In questo anelito i versi di Simona si susseguono secondo un ritmo musicale ora fluido ora sincopato, espressione dei cambiamenti umorali e situazionali che fanno da cornice spazio- temporale alle sue composizioni come, ad esempio, nel bellissimo incipit della lirica Ritorno

L’entusiasmo//abbagliante//dei sorrisi estivi//lascia il passo//all’autunno//dai lenti ritorni.//Ritrovarsi,//presto,//prima che il giorno//si affacci assonnato,//che la pelle//si scopra gelata//e non abbia di che nutrirsi.

Come pietre preziose incastonate in dei gioielli alcune poesie contengono immagini che nella loro enfasi lirica svelano la vena filosofica di Simona, per la verità presente nell’intera raccolta: un esempio per tutti lo ritroviamo nei versi finali della poesia “Occhi salvia e zafferano” dalla quale la silloge prende il suo nome

Ogni tramonto//mi veste,//e mi consola,//con l’unica promessa//mai delusa://domattina sarà luce,//aurora vellutata,//miracolo che sorge//e ancora// mi commuove

L’architettura complessiva dell’intera raccolta ruota, a cominciare dal titolo, intorno allo speciale e profondo rapporto empatico di Simona con la natura in tutte le sue manifestazioni non umane alla quale lei sente, con tutta se stessa, di appartenere e che nella sua visione lirica appare vivente, panica, e rappresenta l’ elemento essenziale nel quale si collocano le coordinate spaziali e temporali all’interno delle quali si dipana l’intero ordito del suo universo poetico: non a caso il succedersi delle poesie è distribuito in base alle stagioni ed ai mesi che compongono l’anno e man mano che ci si addentra nella lettura dei testi si ha la sensazione di rivivere atmosfere ispirate dai quadri degli artisti romantici o impressionisti (una poesia è dedicata al famoso dipinto del pittore romantico Kaspar Friedrich “Viandante sul mare di nebbia”) e s’incontrano paesaggi naturali nei quali piante, fiori, frutti, spezie, animali, eventi atmosferici interagiscono, a volte antropomorficamente, con le vicende di vita dell’autrice: ancora un esempio tratto dalla poesia Piovono parole

Piovono parole//sull’asfalto aspro.//Si cerchiano//le pozzanghere,//ruggisce il cielo.//Nell’aria, profumo//di terra bagnata,//di vita sbocciata,//la mente chiama,//e fugge,//tra le grondaie e i tetti del cuore.

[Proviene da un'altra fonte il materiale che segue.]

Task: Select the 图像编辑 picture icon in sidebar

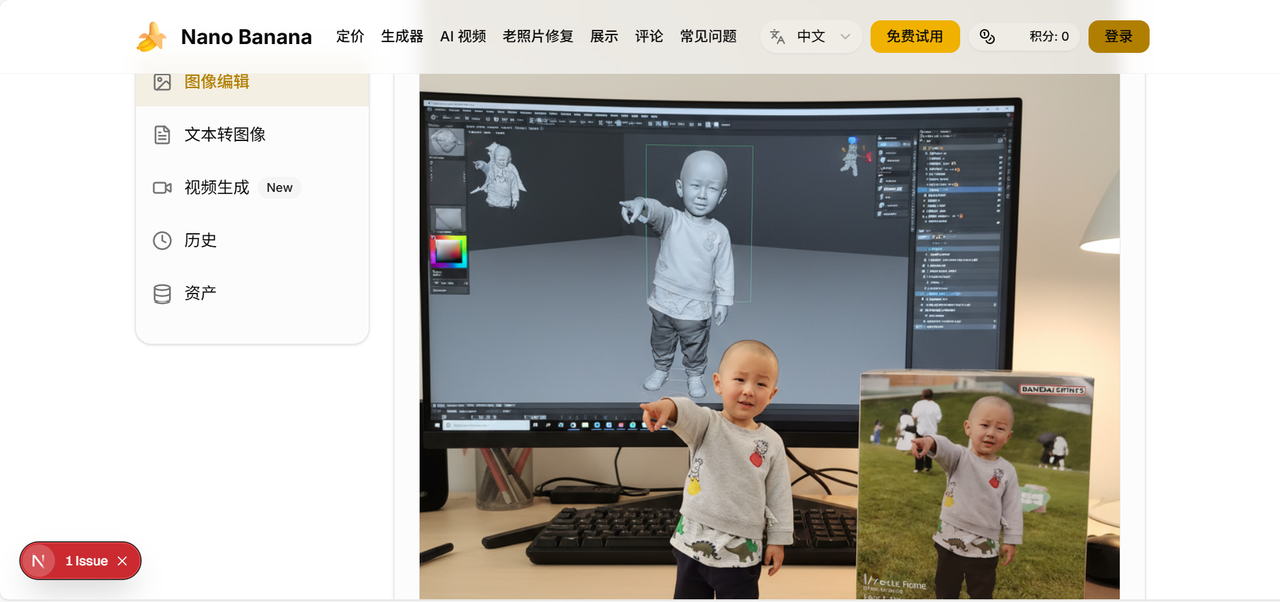Action: click(x=162, y=82)
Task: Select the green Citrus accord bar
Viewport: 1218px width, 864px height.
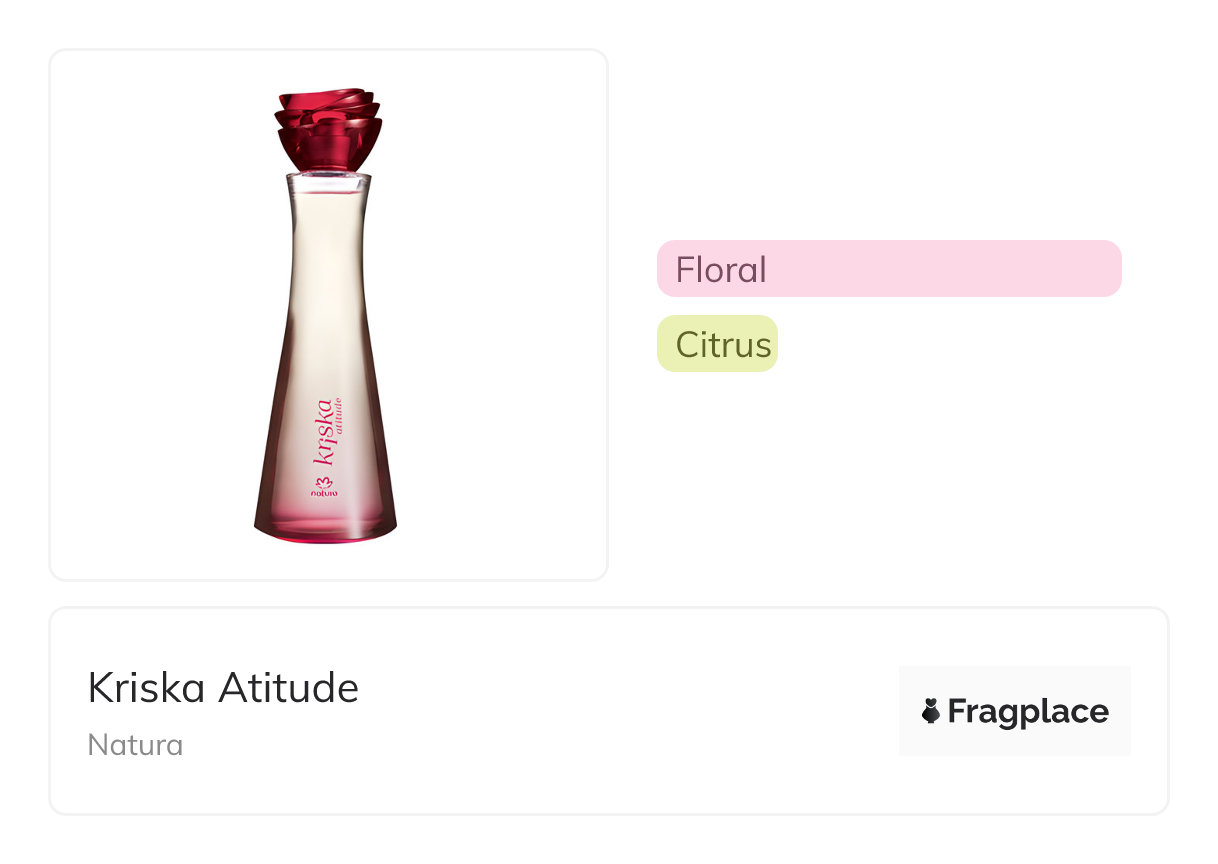Action: click(717, 344)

Con questa silloge, infine, l’autrice Simona Volpe si rivela al lettore in quanto donna attraverso il prisma dei sentimenti, delle passioni, delle attese e delle paure che ne segnano l’ esistenza, mettendosi a nudo, nella sua fragilità ma anche nella sua forza indomita, con un linguaggio ricercato e assolutamente sincero senza, tuttavia, mai cedere ad artifici verbali, non importa se retorici o autocelebrativi , cosicché al termine del suo viaggio il lettore può dire, ricordando la famosa frase di Pirandello, di aver incontrato nelle poesie di Simona un volto e non una maschera.